Each residual is distributed normally with mean 0 and variance = sigma_squared.

We have previously seen that the ML Estimate of variance, sigma_squared, is sum(residuals squared) divided by n and we called it the Mean Squared Error (MSE).
Most people use (n-2) instead of n so that the estimator is unbiased (the -2 is accounting for the degrees of freedom for intercept and slope).

The square root of the estimate, sigma, is called the Root Mean Squared Error (RMSE). We want both MSE and RMSE to be as small as possible.

In our diamonds example the estimated residual variation (unbiased RMSE) is :



In [32]:

    
n = len(y)
MSE = sum(residuals**2) / (n-2)
RMSE = np.sqrt(MSE)
RMSE









    Out[32]:





31.840522265031755

RMSE can be used to calculate the standardized residuals too.
They equal the value of a residual divided by an estimate of its standard deviation (so, RMSE).
Large standardized residuals are an indication of an outlier.



In [33]:

    
max(simpleModel.resid / RMSE)









    Out[33]:





2.4927258932276684

Summarizing the variation: R-squared

The total variation is the residual variation (variation after removing predictors) plus the systematic variation (variation explained by regression model).

Information provided:
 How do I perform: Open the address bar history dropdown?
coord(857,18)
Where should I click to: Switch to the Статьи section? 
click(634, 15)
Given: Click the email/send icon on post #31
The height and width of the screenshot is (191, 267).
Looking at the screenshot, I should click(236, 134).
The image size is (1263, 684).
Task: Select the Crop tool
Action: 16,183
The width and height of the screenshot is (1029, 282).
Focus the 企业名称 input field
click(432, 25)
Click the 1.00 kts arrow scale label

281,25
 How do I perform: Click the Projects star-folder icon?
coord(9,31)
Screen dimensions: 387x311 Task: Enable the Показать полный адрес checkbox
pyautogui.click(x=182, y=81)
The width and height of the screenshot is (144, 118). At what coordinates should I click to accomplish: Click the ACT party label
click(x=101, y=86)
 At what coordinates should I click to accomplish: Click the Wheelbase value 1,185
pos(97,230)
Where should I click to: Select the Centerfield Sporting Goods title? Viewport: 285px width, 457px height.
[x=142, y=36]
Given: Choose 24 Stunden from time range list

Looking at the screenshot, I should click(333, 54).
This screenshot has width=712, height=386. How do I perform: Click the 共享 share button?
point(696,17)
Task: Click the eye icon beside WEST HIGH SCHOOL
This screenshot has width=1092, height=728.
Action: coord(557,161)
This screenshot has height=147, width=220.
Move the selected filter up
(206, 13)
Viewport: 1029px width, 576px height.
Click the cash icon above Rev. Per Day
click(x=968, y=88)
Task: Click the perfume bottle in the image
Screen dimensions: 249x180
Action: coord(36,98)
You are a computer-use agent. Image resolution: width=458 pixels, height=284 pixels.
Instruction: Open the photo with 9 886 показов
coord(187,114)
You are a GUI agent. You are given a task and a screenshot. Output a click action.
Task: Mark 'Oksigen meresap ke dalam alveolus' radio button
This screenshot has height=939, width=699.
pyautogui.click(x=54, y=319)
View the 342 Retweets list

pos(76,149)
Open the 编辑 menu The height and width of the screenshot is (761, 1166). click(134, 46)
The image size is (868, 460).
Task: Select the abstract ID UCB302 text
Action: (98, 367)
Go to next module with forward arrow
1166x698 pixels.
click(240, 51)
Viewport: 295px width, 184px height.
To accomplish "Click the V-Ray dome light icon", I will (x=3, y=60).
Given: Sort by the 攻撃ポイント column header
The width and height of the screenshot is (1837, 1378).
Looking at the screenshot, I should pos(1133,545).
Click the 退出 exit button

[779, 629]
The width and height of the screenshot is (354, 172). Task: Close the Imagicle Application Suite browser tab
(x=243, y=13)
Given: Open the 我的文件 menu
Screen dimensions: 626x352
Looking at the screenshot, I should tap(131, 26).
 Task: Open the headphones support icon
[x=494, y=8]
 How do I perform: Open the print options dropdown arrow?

Set exercise 1: Copy the stretch of the RMSE passage from "We have previously" through "Squared Error (MSE)." word for word.
Set exercise 2:
Answer these questions from the RMSE passage:
(a) What is the mean of the normal distribution of each residual?
(b) What value is output for the RMSE in the diamonds example?
(c) What do large standardized residuals indicate?
Set exercise 3: According to the RMSE passage, why do most people divide by (n-2) rather than n when estimating the variance?

Reply 1:
We have previously seen that the ML Estimate of variance, sigma_squared, is sum(residuals squared) divided by n and we called it the Mean Squared Error (MSE).

Reply 2:
(a) 0
(b) 31.840522265031755
(c) An outlier

Reply 3: Dividing by (n-2) makes the estimator unbiased. The -2 accounts for the degrees of freedom for the intercept and the slope.